**Text extract**
How Hillary Clinton lost young (white) women

As the Clinton campaign turns its attention to South Carolina, its drubbing in New Hampshire suggests Hillary Clinton's feminist credentials simply don't appeal to young women.

|
Matt Rourke/AP
Attendees listen as Democratic presidential candidate Hillary Clinton spoke during a campaign stop at Manchester Community College in Manchester, N.H., Monday.

Explaining Hillary Clinton has long been a thriving subculture in American punditry. After New Hampshire, there’s a new wrinkle: Why are young women abandoning her?

As a Wellesley College student in the late 1960s, Hillary Rodham exemplified a brash new model of the young woman activist. Her unscripted graduation speech blasting the commencement speaker – her former mentor and lone black United States senator, Edward Brooke – drew national attention.

But this week, Clinton lost most of the women's vote in her 22-point defeat to Sen. Bernie Sanders, a rival she once led by 40 points in the polls, and the losses cut deepest among young women. 

“She just doesn’t seem as extremely truthful,” says Tayla Schipilliti, a bridal consultant and student at Nashua Community College, after voting in Merrimack, N.H.

**Supplied information**
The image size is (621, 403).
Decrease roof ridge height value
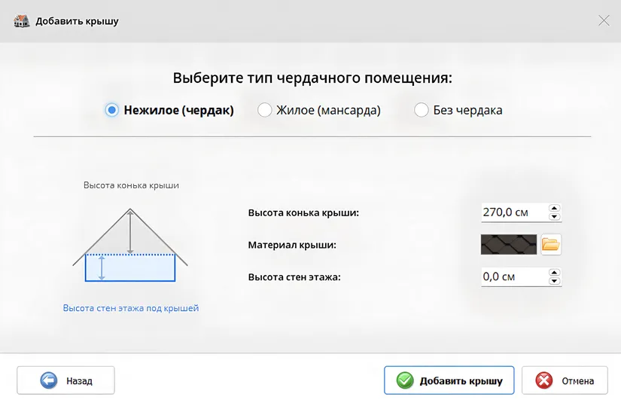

**Required actions**
A. Sum up the article about Hillary Clinton and young women in two sentences.
B. Answer these about the article on Hillary Clinton and young women:
(i) Which college did Hillary Rodham attend in the late 1960s?
(ii) By how many points did Clinton lose to Bernie Sanders this week?
(iii) In which town did Tayla Schipilliti vote?
C. Write the next part of the article on Hillary Clinton and young women, picking up after its last sentence.
The material above is separate from the article about Hillary Clinton and young women.

**The results**
A. Hillary Clinton, who as a Wellesley College student in the late 1960s was a bold young woman activist, suffered a 22-point defeat to Sen. Bernie Sanders in New Hampshire and lost most of the women's vote, with the deepest losses among young women. The result suggests her feminist credentials don't appeal to young women, one of whom said Clinton doesn't seem as truthful.

B.
(i) Wellesley College
(ii) 22 points
(iii) Merrimack, N.H.

C.
Evidence for this view includes “the whole e-mail thing,” the videos circulating on social media sites that challenge Clinton’s claim to have landed in Bosnia in 1996 under sniper fire, and stories Ms. Schipilliti's parents told her about how the Clintons treated people, she says. Like many in the first-in-the-nation primary, she tried to follow the race, including attending candidate events at her college and watching campaign videos on line.

"Personally I obviously support equal pay for woman and all that, but just because that’s her main stance and she’s a woman I don’t feel that I have to vote for her. So I ended up voting for Bernie,” she says.

New Hampshire exit polls show Clinton coming up short in virtually every demographic group, except for voters over the age of 65 or with incomes over $200,000. It's important to note, also, that there are too few nonwhite voters in New Hampshire to register in the exit polls – a demographic that will be much more a factor in the next primary votes in South Carolina, Nevada, and March 1 super primary states across the South.

She is also on the losing slope of a 35-point gender gap with men and a 10 percent gap with women in Tuesday’s returns. On Primary Day, 55 percent of women voted for Sanders, including 69 percent of women under 45.

Voters give Clinton high marks on leadership qualities (54 percent), experience (84 percent), and electability (79 percent), but few think that she cares about people like them (17 percent). While nearly 9 in 10 who voted in the Democratic primary say that Sanders is honest and trustworthy, less than half say the same for Clinton. Two-thirds of voters said they preferred Sanders's positions on the issues to hers.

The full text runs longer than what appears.